Walaupun butuh waktu yang lama untuk mengambil hasil dari tanaman keras tersebut,warga juga dapat memiliki usaha sambilan di wilayah tersebut,seperti beternak,berdagang dan lainnya yang dianggap tidak merugikan lingkungan sekitarnya.
Bab III
Penutup
A. Kesimpulan
Danau Toba ,merupaka anugerah Tuhan Yang Maha Esa berikan kepada manusia untuk dimanfaatkan sebaik-baiknya,dad sudah seharusnya kita rawat bersama-sama agar dapat menghasilkan sesuatu yang baik.Bila yang terjadi adalah sebaliknya,maka semua itu bias berubah menjadi bencana,sama seperti perbuatan manusia sekarang terhadap di sekitar kawasan Danau Toba.Jadi manusia rugi karena perbuatan yang telah dilakukannya sendiri.Sehingga daripada itu,Danau Toba harus dilestarikan,agar ke depannya akan menjadi lebih baik.Dan jika tidak,Danau Toba akan menjadi kenangan bagi kita semua.
B. Saran
Setelah melihat semua kerusakan yang diakibatkan oleh semakin gundulnya hutan di sekitar Danau Toba,maka saran yang dapat saya berikan tetntu mengarah pada golongan tertentu.Dan pada karya tulis ini,saya membagi tujuan saran saya menjadi 2 tujuan,yaitu pada Pemerintah Daerah setempat,dan masyarakat setempat.

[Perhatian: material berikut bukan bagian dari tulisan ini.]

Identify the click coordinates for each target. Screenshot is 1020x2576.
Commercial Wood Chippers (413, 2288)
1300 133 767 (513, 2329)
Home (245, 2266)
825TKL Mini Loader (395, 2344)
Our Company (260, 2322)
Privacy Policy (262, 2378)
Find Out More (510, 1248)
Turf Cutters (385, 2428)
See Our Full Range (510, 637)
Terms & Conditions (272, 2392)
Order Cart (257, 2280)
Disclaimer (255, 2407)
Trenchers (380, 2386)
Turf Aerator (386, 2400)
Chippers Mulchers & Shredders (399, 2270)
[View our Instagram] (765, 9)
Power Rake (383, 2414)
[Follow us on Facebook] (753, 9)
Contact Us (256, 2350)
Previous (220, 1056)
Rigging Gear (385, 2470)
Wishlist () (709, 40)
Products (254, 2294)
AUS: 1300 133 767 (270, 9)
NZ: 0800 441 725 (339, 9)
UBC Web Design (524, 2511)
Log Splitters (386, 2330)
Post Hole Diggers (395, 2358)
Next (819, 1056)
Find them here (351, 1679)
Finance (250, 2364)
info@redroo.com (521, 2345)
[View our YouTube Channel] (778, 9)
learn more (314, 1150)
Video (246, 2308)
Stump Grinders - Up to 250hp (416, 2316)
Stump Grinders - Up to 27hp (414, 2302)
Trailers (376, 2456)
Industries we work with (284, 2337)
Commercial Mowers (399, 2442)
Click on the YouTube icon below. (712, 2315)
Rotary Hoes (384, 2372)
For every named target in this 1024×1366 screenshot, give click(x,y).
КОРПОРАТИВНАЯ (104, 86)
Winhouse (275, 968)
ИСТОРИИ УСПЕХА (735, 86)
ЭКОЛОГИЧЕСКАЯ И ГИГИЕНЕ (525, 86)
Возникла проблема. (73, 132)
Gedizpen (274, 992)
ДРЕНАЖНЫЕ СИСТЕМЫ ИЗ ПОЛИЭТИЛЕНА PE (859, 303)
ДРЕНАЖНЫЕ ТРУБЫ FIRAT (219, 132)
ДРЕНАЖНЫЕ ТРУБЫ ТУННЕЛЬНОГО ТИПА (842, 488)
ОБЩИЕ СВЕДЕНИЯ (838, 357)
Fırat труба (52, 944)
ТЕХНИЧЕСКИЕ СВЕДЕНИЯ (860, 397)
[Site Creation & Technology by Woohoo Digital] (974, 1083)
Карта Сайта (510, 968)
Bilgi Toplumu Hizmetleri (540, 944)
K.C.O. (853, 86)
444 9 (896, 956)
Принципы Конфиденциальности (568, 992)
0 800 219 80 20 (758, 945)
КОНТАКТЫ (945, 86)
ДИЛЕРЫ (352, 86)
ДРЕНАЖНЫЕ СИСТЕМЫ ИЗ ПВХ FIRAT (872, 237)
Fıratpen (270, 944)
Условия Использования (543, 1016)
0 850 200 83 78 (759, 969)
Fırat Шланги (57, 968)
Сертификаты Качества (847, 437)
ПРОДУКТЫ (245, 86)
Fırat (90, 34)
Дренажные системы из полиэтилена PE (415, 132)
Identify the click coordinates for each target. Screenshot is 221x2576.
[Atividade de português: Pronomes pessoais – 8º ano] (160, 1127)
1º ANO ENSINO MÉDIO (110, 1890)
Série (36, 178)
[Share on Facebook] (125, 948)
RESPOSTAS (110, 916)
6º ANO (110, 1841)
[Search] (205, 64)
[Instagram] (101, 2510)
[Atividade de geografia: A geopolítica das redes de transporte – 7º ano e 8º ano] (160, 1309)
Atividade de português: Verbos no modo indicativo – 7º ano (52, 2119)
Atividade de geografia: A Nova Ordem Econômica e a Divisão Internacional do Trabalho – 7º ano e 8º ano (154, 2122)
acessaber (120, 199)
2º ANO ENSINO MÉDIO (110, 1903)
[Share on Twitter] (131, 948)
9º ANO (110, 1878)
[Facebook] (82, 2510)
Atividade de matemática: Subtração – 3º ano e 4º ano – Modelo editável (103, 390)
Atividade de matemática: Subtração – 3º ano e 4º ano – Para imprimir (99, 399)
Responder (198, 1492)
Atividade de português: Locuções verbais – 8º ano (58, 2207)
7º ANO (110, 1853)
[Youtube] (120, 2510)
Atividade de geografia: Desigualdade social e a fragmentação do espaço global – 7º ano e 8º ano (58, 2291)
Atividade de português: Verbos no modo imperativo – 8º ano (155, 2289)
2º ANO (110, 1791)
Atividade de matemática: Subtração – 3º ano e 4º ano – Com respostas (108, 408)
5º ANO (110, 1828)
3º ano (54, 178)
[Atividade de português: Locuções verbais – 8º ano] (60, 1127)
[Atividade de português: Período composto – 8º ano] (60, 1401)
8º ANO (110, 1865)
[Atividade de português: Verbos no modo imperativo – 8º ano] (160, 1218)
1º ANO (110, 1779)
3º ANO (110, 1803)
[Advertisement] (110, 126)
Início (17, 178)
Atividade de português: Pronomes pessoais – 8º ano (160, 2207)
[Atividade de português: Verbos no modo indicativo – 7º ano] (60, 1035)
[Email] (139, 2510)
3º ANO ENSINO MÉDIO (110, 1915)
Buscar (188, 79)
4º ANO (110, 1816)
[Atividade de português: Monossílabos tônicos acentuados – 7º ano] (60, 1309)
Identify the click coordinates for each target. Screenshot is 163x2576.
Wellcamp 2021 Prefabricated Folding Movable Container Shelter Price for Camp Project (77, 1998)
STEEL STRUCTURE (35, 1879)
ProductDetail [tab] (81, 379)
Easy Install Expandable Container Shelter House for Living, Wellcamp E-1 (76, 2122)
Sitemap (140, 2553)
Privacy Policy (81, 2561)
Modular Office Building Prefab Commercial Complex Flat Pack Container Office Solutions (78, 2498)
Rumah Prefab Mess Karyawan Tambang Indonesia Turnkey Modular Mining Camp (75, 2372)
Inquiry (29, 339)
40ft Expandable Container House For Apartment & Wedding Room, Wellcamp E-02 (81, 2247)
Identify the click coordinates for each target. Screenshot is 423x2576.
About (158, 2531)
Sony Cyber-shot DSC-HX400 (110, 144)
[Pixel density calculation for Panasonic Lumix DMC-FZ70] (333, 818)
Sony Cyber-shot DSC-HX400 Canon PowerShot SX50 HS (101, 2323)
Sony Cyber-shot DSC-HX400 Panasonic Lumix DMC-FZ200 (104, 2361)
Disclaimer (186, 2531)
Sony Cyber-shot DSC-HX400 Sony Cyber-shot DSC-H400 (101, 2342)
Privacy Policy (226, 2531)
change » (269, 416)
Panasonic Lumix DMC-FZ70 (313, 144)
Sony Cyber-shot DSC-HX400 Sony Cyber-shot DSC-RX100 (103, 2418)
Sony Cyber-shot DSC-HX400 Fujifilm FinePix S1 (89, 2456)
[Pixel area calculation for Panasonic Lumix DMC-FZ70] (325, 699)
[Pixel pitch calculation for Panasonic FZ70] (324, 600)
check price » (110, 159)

Adapun saran yang dapat saya berikan yaitu sebagai berikut.
1.Pemerintah Daerah setempat
• Selalu aktif memantau kegiatan/perilaku masyarakat terhadap lingkungan.
• Membenahi semua akibat kerusakan hutan.
• Membuat anjuran kepada masyarakat yang memiliki lahan di pinggir Danau Toba supaya menanam tanaman keras,dan mengurangi tanaman palawija demi berlangsungnya penyebarluasan daerah tangkapan air bagi Danau Toba.
• Memberi peringatan,dan jika sudah keterlaluan memberi hukuman bagi warga yang merusak lingkungan serta anjuran tersebut.
• Mensosialisasikan kepada masyarakat tentang system tabang plih pohon dan segera mengganti pohon yang telah ditebang(jika saran pada point ke-3 tersebut telah terlaksana)
• Menyebarluaskan kepada masyarakat akan pentingnya menjaga lingkungan hidup.
2. Masyarakat sekitar
• Menjaga dan menghormati alam.
• Menerapkan pola hidup yang tidak merusak alam.
• Selalu turut serta dalam kegiatan penanggulangan kerusakan lingkungan.
• Mematuhi Perundang-undangan yang telah ada.